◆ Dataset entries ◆
○ ○ ○
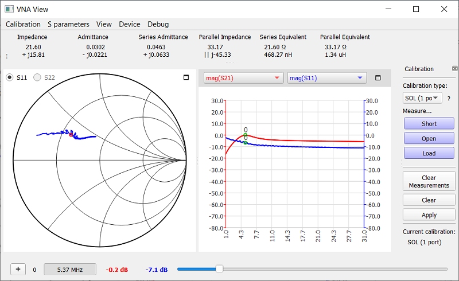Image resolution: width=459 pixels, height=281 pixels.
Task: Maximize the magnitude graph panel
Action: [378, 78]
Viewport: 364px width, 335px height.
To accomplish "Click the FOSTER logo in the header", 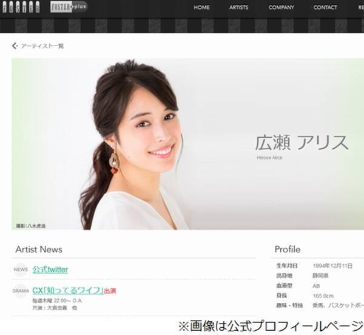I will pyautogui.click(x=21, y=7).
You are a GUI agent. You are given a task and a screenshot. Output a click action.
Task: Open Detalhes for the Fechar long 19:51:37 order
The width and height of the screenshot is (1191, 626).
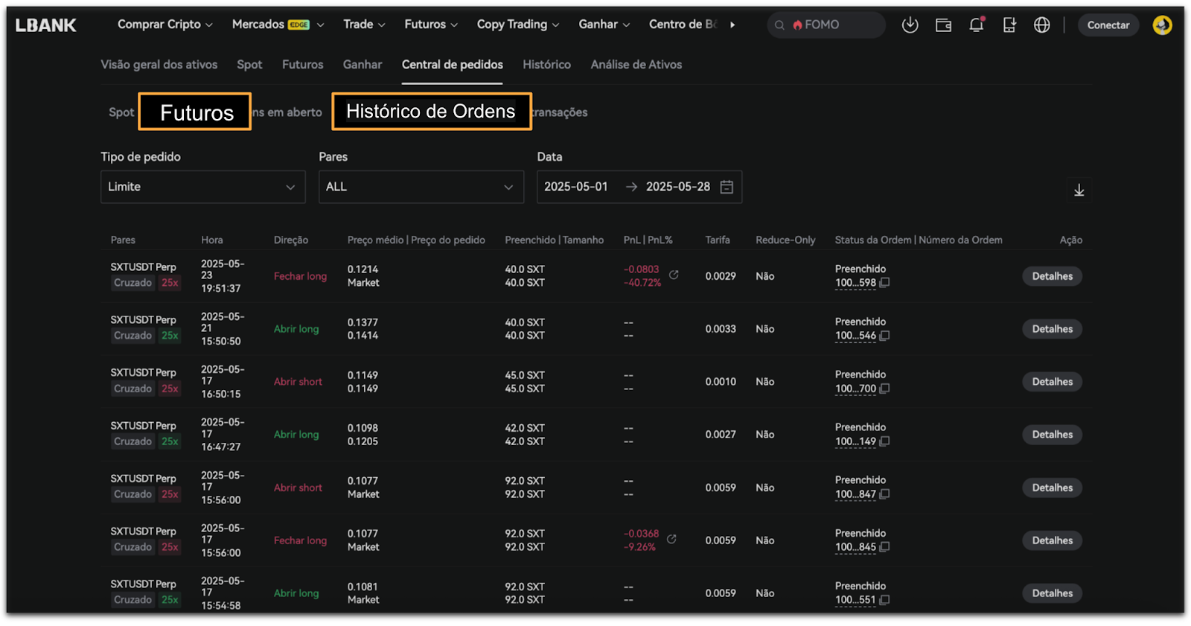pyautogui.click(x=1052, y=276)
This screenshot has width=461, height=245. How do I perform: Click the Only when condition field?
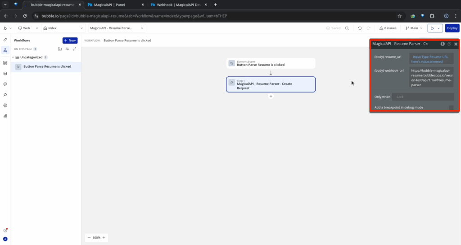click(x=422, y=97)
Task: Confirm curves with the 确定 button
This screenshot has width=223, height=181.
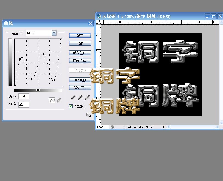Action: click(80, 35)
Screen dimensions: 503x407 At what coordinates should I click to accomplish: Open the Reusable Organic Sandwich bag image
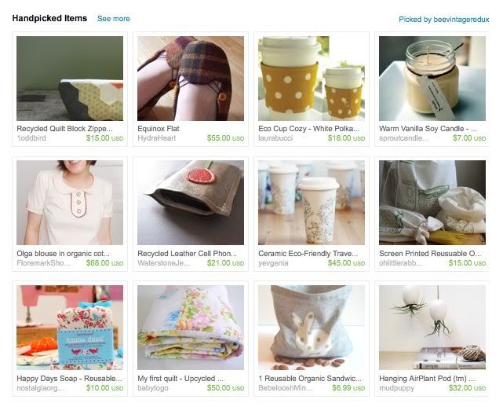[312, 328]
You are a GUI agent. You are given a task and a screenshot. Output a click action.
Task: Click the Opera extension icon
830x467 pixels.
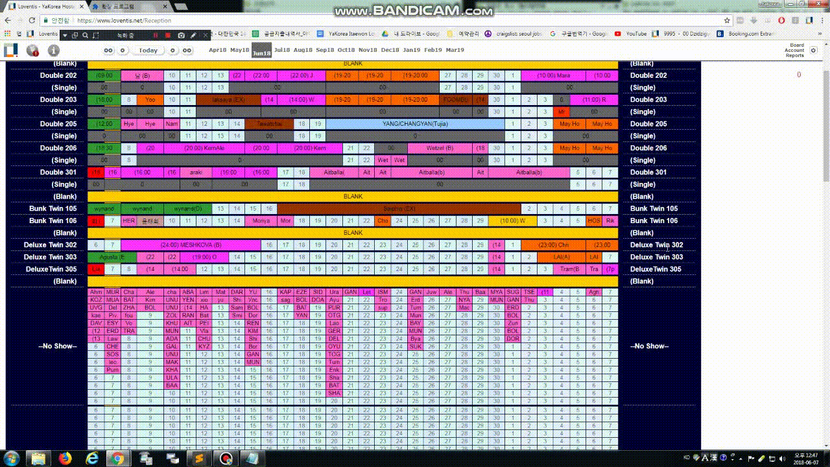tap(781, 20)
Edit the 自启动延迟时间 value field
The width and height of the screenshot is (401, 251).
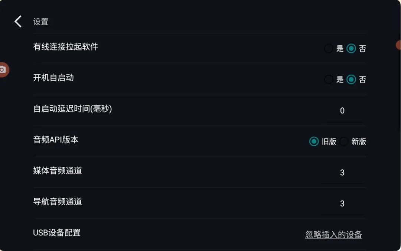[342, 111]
○ ○ ○
◆ Exercise aim ◆
Only the lines above from the one with "Task: Open Detalhes" to the one with "Task: Confirm curves with the 确定 button" should be printed, both included and exactly as written; no picture belongs in the copy.

◆ Solution to the exercise ◆
Task: Open Detalhes for the Fechar long 19:51:37 order
The width and height of the screenshot is (1191, 626).
pyautogui.click(x=1052, y=276)
This screenshot has width=461, height=245. How do I perform: Click the Only when condition field?
click(x=422, y=97)
Task: Confirm curves with the 确定 button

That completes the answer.